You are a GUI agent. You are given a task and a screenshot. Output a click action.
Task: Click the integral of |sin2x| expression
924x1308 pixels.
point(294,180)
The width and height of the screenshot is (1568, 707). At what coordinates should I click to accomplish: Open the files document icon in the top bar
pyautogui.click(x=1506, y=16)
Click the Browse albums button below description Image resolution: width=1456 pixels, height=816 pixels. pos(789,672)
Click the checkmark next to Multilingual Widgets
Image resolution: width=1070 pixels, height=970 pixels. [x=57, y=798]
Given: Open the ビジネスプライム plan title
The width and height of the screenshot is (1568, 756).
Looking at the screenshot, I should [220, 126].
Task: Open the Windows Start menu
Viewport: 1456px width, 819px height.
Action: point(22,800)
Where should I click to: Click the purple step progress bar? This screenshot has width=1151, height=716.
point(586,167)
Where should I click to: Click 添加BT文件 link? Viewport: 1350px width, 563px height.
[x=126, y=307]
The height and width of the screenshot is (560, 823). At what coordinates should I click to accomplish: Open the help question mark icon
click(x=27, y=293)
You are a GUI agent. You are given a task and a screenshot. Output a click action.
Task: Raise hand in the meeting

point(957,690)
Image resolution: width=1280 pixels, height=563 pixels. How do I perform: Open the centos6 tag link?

Action item —
Would you output all the records above exactly as written?

Result for this exercise —
You are a GUI agent. You are given a task and a screenshot. Output a click action.
Task: Click the integral of |sin2x| expression
924x1308 pixels.
point(294,180)
The width and height of the screenshot is (1568, 707). At what coordinates should I click to accomplish: Open the files document icon in the top bar
pyautogui.click(x=1506, y=16)
Click the Browse albums button below description Image resolution: width=1456 pixels, height=816 pixels. pos(789,672)
Click the checkmark next to Multilingual Widgets
Image resolution: width=1070 pixels, height=970 pixels. [x=57, y=798]
Given: Open the ビジネスプライム plan title
The width and height of the screenshot is (1568, 756).
Looking at the screenshot, I should [220, 126].
Task: Open the Windows Start menu
Viewport: 1456px width, 819px height.
Action: point(22,800)
Where should I click to: Click the purple step progress bar? This screenshot has width=1151, height=716.
point(586,167)
Where should I click to: Click 添加BT文件 link? Viewport: 1350px width, 563px height.
[x=126, y=307]
The height and width of the screenshot is (560, 823). At what coordinates should I click to accomplish: Open the help question mark icon
click(x=27, y=293)
You are a GUI agent. You are given a task and a screenshot. Output a click action.
Task: Raise hand in the meeting

point(957,690)
Image resolution: width=1280 pixels, height=563 pixels. How do I perform: Open the centos6 tag link?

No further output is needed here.